Entries for locating text and elements:
# # # #
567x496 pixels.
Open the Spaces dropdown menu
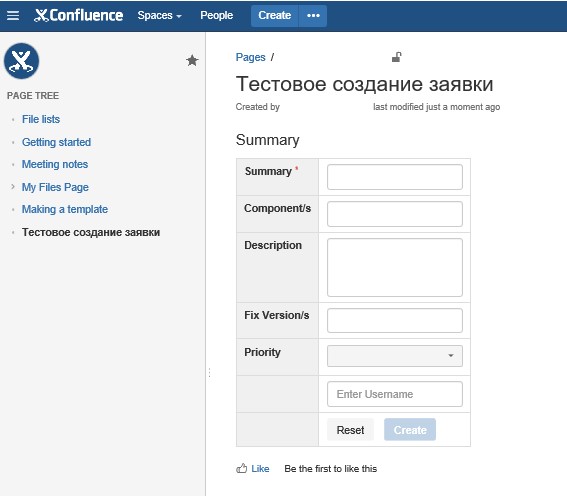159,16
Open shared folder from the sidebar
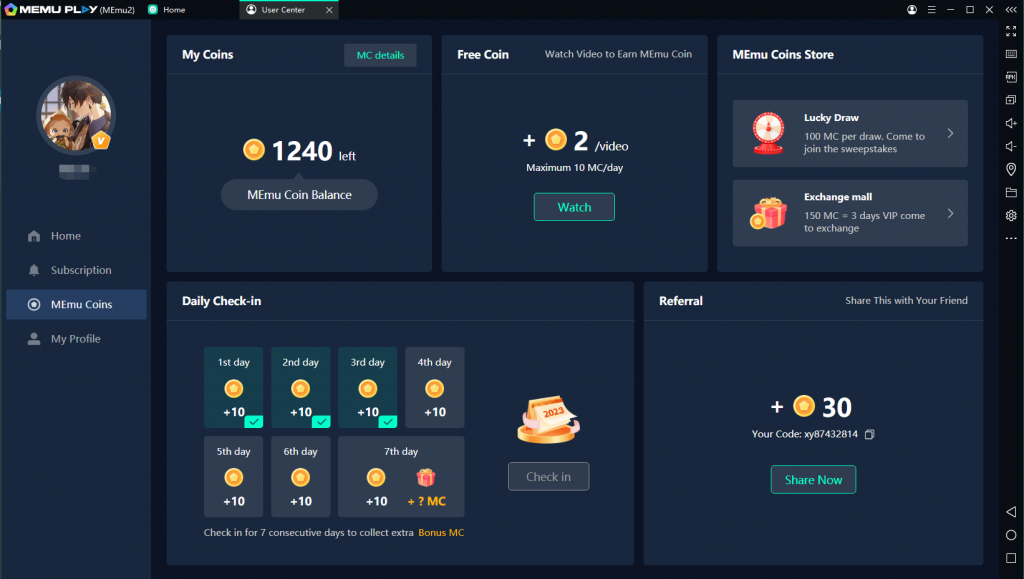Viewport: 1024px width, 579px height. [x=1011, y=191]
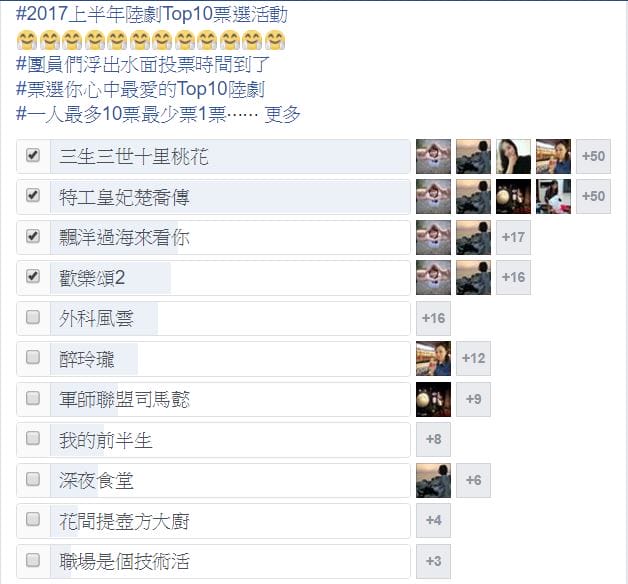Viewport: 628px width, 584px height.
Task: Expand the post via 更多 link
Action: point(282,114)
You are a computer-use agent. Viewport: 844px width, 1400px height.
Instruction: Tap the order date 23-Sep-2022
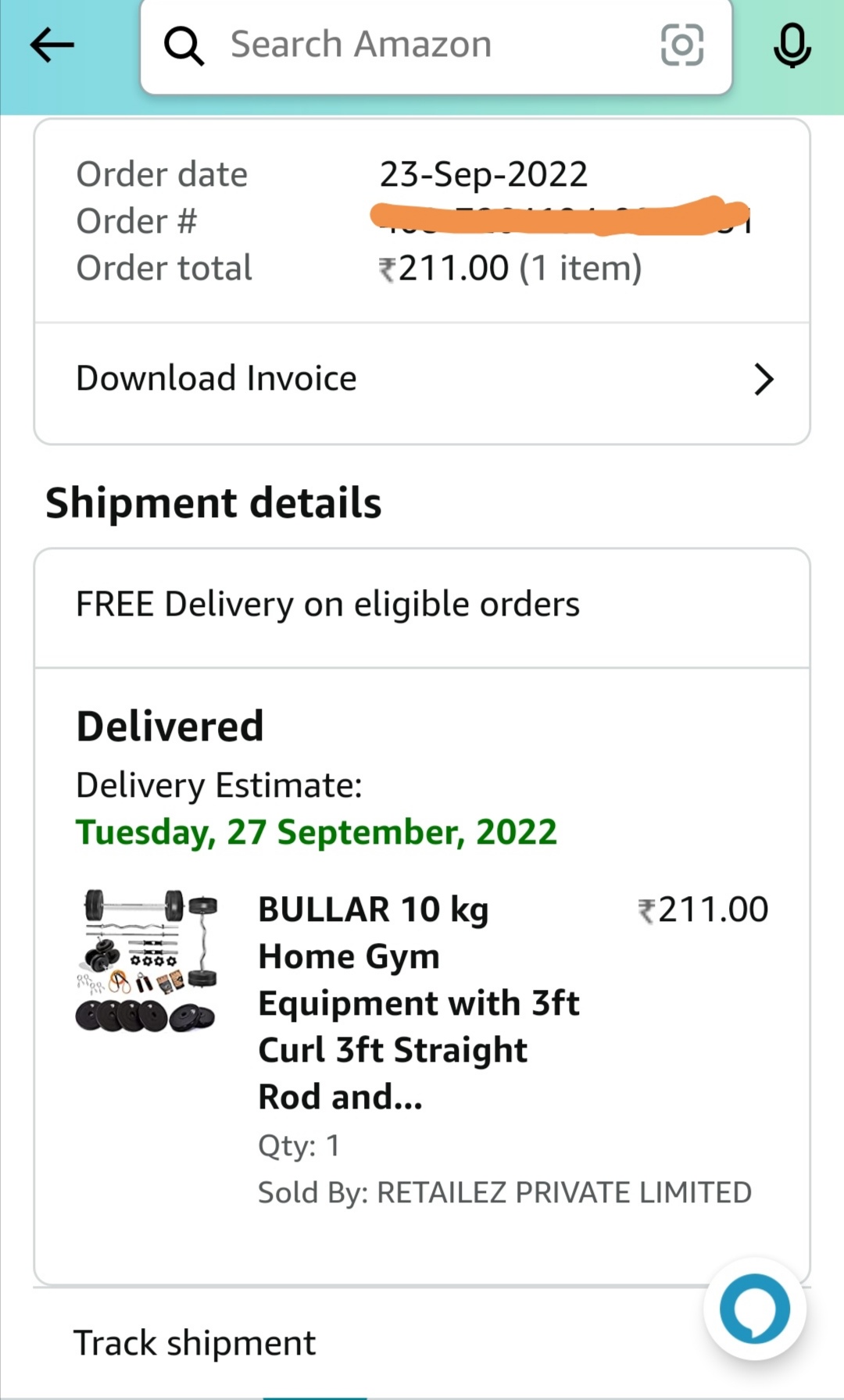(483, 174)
# # # #
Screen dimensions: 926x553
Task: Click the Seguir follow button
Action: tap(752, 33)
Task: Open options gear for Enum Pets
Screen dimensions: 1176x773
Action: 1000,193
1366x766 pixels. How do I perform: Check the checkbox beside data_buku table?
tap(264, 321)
# # # #
Prompt: Can you print the lines starting with the line that contains "567x496 pixels." and going on through the line that contains "Action: point(282,114)", with both of those included? Leave the pictures out of your answer.

The response:
567x496 pixels.
Open the Spaces dropdown menu
159,16
Open shared folder from the sidebar
Viewport: 1024px width, 579px height. [x=1011, y=191]
Viewport: 628px width, 584px height.
Task: Expand the post via 更多 link
Action: point(282,114)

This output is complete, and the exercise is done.